◆ **Passage**:
::::

I'll give a little more information as to why I did it by text. The first time she gave me snide remarks, my son was in his room about 20 feet from us, and the second time we were at work. Neither situation was one that I wanted to confront her face to face and create a scene. But I felt that it was important both times to know the reason that my actions were what they were, I want her to recognize that I am standing up for what I feel is fair and justified, and I don't want her to think I'm doing it because I'm upset or just want to be mean..

In either case, if we were alone I would have addressed my concerns face to face, but text was the best option I had in those situations. Prior to texting, my interactions with her in both instances, I stood firm, I did not mumble or cower, I said as much as I could without causing a scene and then walked away and ended the conversation. My text was just to make sure she knew the meaning of my actions (or in these cases, my inactions).

::::

◆ **Information shown**:
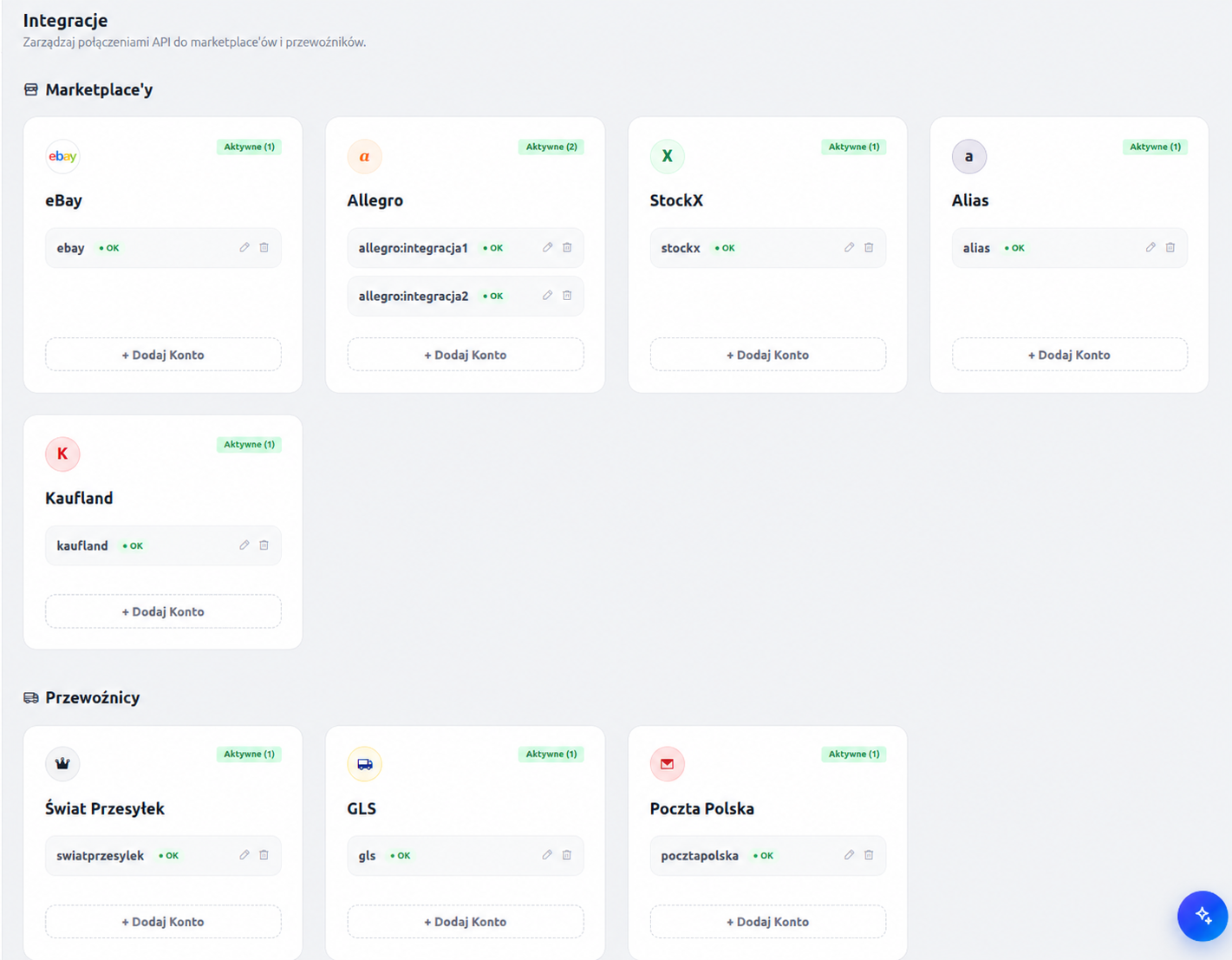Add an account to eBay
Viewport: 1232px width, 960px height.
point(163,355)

::::

◆ **Tasks**:
• A. Answer these from the passage about replying by text:
(i) Where was the writer's son the first time she made snide remarks?
(ii) Where were they the second time?
(iii) What did the writer do after saying as much as possible without causing a scene?
• B. Extend the passage about replying by text, picking up after its last sentence.

◆ **Answers**:
• A.
(i) In his room, about 20 feet away.
(ii) At work.
(iii) Walked away and ended the conversation.

• B.
Originally Posted By: Coconut
Also, as far as bickering back and forth, I don't do that with her, these two instances just happened to be back to back days.

In the instance of the dishes, they've been piling up for over a week, every day I see them and it bugs me.. But I don't go address it with her every day it bugs me, I simply do not do them for her. I would have never addressed it with her (or done them) had she not made comments to me under her breath. For me, the line was crossed when she tried to, in her own way, reprimand me for not helping with the dishes or straighten up the house.

So my suggestion to your friend would be not to argue with his WW constantly. He should identify the real issues, what really bothers him, and only address those big picture things.

For instance, my WW still never goes grocery shopping, but I'm not going to just stand by and watch my son go hungry because there's no food, so I go grocery shopping. But when I go, I only get the things him and I like, I don't buy the things for her that I used to. I don't harp on her about not going shopping, she just goes without the stuff she likes unless she goes.


Thank you Cnut.
Your insight will be valuable as I can share with my friend and provide support and hopefully help influence him to break the stalemate that is his R.
It really makes sense as you and sandi explain it.
Your reasons behind the texts also make sense.

Have a good evening.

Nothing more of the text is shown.